Records from a data source:
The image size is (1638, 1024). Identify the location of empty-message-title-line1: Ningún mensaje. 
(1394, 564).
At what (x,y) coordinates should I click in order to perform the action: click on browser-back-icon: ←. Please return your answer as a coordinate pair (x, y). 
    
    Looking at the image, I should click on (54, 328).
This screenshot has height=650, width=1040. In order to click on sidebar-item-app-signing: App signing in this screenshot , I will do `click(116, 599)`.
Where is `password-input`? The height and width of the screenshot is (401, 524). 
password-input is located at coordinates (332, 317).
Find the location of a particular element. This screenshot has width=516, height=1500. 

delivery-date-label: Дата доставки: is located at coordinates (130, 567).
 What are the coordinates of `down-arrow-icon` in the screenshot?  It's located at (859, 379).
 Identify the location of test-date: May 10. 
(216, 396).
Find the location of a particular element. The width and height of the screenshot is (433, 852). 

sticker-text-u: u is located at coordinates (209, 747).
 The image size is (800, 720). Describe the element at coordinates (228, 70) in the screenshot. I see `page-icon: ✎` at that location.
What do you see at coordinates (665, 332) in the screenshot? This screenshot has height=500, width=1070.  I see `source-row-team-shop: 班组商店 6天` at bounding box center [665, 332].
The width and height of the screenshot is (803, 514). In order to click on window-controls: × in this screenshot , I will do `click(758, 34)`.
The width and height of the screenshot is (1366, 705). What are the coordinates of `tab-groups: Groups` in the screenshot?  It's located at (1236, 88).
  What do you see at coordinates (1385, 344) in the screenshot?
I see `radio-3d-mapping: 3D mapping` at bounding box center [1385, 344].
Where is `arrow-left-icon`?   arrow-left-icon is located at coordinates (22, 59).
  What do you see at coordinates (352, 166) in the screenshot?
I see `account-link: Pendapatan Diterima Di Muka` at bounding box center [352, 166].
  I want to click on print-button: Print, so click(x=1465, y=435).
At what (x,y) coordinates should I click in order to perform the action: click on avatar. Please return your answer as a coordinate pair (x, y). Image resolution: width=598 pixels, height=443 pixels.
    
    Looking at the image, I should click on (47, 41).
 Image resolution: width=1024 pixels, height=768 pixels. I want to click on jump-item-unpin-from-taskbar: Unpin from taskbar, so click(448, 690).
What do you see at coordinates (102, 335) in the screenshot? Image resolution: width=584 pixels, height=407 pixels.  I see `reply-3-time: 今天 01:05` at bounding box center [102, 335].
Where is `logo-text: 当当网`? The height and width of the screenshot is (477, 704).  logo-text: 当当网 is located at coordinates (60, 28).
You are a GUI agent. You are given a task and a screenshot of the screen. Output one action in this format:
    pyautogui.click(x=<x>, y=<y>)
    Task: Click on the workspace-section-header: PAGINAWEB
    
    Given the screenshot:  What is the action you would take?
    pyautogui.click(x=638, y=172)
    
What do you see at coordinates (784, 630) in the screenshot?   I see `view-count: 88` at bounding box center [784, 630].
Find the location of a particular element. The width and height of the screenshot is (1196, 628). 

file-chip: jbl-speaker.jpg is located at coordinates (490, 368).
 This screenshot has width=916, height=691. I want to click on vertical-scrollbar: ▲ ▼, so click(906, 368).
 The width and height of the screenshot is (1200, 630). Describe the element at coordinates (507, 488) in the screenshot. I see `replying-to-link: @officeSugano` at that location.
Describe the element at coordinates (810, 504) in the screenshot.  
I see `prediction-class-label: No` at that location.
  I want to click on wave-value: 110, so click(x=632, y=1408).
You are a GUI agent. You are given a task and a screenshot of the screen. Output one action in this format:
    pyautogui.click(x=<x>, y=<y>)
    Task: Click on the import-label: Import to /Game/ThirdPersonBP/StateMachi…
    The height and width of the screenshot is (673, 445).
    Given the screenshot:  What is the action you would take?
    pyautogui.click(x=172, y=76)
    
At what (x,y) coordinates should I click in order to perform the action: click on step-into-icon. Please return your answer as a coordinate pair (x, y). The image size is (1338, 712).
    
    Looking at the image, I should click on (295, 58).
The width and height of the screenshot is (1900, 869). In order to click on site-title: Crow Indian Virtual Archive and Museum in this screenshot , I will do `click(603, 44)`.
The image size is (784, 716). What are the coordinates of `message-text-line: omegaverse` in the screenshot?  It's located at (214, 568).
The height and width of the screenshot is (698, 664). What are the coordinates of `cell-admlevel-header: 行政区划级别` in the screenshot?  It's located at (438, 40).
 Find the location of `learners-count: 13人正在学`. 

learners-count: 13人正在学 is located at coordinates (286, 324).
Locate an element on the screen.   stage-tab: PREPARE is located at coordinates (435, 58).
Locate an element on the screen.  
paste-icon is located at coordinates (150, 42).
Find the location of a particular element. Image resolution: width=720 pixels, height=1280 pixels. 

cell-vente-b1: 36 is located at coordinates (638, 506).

REQUEST:
Copy out every line of the records above without any changes.

PROBLEM SOLUTION:
The image size is (1638, 1024). Identify the location of empty-message-title-line1: Ningún mensaje. 
(1394, 564).
At what (x,y) coordinates should I click in order to perform the action: click on browser-back-icon: ←. Please return your answer as a coordinate pair (x, y). 
    
    Looking at the image, I should click on (54, 328).
This screenshot has height=650, width=1040. In order to click on sidebar-item-app-signing: App signing in this screenshot , I will do `click(116, 599)`.
Where is `password-input`? The height and width of the screenshot is (401, 524). 
password-input is located at coordinates (332, 317).
Find the location of a particular element. This screenshot has width=516, height=1500. 

delivery-date-label: Дата доставки: is located at coordinates (130, 567).
 What are the coordinates of `down-arrow-icon` in the screenshot?  It's located at (859, 379).
 Identify the location of test-date: May 10. 
(216, 396).
Find the location of a particular element. The width and height of the screenshot is (433, 852). 

sticker-text-u: u is located at coordinates (209, 747).
 The image size is (800, 720). Describe the element at coordinates (228, 70) in the screenshot. I see `page-icon: ✎` at that location.
What do you see at coordinates (665, 332) in the screenshot? This screenshot has height=500, width=1070.  I see `source-row-team-shop: 班组商店 6天` at bounding box center [665, 332].
The width and height of the screenshot is (803, 514). In order to click on window-controls: × in this screenshot , I will do `click(758, 34)`.
The width and height of the screenshot is (1366, 705). What are the coordinates of `tab-groups: Groups` in the screenshot?  It's located at (1236, 88).
  What do you see at coordinates (1385, 344) in the screenshot?
I see `radio-3d-mapping: 3D mapping` at bounding box center [1385, 344].
Where is `arrow-left-icon`?   arrow-left-icon is located at coordinates (22, 59).
  What do you see at coordinates (352, 166) in the screenshot?
I see `account-link: Pendapatan Diterima Di Muka` at bounding box center [352, 166].
  I want to click on print-button: Print, so click(x=1465, y=435).
At what (x,y) coordinates should I click in order to perform the action: click on avatar. Please return your answer as a coordinate pair (x, y). Image resolution: width=598 pixels, height=443 pixels.
    
    Looking at the image, I should click on (47, 41).
 Image resolution: width=1024 pixels, height=768 pixels. I want to click on jump-item-unpin-from-taskbar: Unpin from taskbar, so click(448, 690).
What do you see at coordinates (102, 335) in the screenshot? Image resolution: width=584 pixels, height=407 pixels.  I see `reply-3-time: 今天 01:05` at bounding box center [102, 335].
Where is `logo-text: 当当网`? The height and width of the screenshot is (477, 704).  logo-text: 当当网 is located at coordinates (60, 28).
You are a GUI agent. You are given a task and a screenshot of the screen. Output one action in this format:
    pyautogui.click(x=<x>, y=<y>)
    Task: Click on the workspace-section-header: PAGINAWEB
    
    Given the screenshot:  What is the action you would take?
    pyautogui.click(x=638, y=172)
    
What do you see at coordinates (784, 630) in the screenshot?   I see `view-count: 88` at bounding box center [784, 630].
Find the location of a particular element. The width and height of the screenshot is (1196, 628). 

file-chip: jbl-speaker.jpg is located at coordinates (490, 368).
 This screenshot has width=916, height=691. I want to click on vertical-scrollbar: ▲ ▼, so click(906, 368).
 The width and height of the screenshot is (1200, 630). Describe the element at coordinates (507, 488) in the screenshot. I see `replying-to-link: @officeSugano` at that location.
Describe the element at coordinates (810, 504) in the screenshot.  
I see `prediction-class-label: No` at that location.
  I want to click on wave-value: 110, so click(x=632, y=1408).
You are a GUI agent. You are given a task and a screenshot of the screen. Output one action in this format:
    pyautogui.click(x=<x>, y=<y>)
    Task: Click on the import-label: Import to /Game/ThirdPersonBP/StateMachi…
    The height and width of the screenshot is (673, 445).
    Given the screenshot:  What is the action you would take?
    pyautogui.click(x=172, y=76)
    
At what (x,y) coordinates should I click in order to perform the action: click on step-into-icon. Please return your answer as a coordinate pair (x, y). The image size is (1338, 712).
    
    Looking at the image, I should click on (295, 58).
The width and height of the screenshot is (1900, 869). In order to click on site-title: Crow Indian Virtual Archive and Museum in this screenshot , I will do `click(603, 44)`.
The image size is (784, 716). What are the coordinates of `message-text-line: omegaverse` in the screenshot?  It's located at (214, 568).
The height and width of the screenshot is (698, 664). What are the coordinates of `cell-admlevel-header: 行政区划级别` in the screenshot?  It's located at (438, 40).
 Find the location of `learners-count: 13人正在学`. 

learners-count: 13人正在学 is located at coordinates (286, 324).
Locate an element on the screen.   stage-tab: PREPARE is located at coordinates (435, 58).
Locate an element on the screen.  
paste-icon is located at coordinates (150, 42).
Find the location of a particular element. Image resolution: width=720 pixels, height=1280 pixels. 

cell-vente-b1: 36 is located at coordinates (638, 506).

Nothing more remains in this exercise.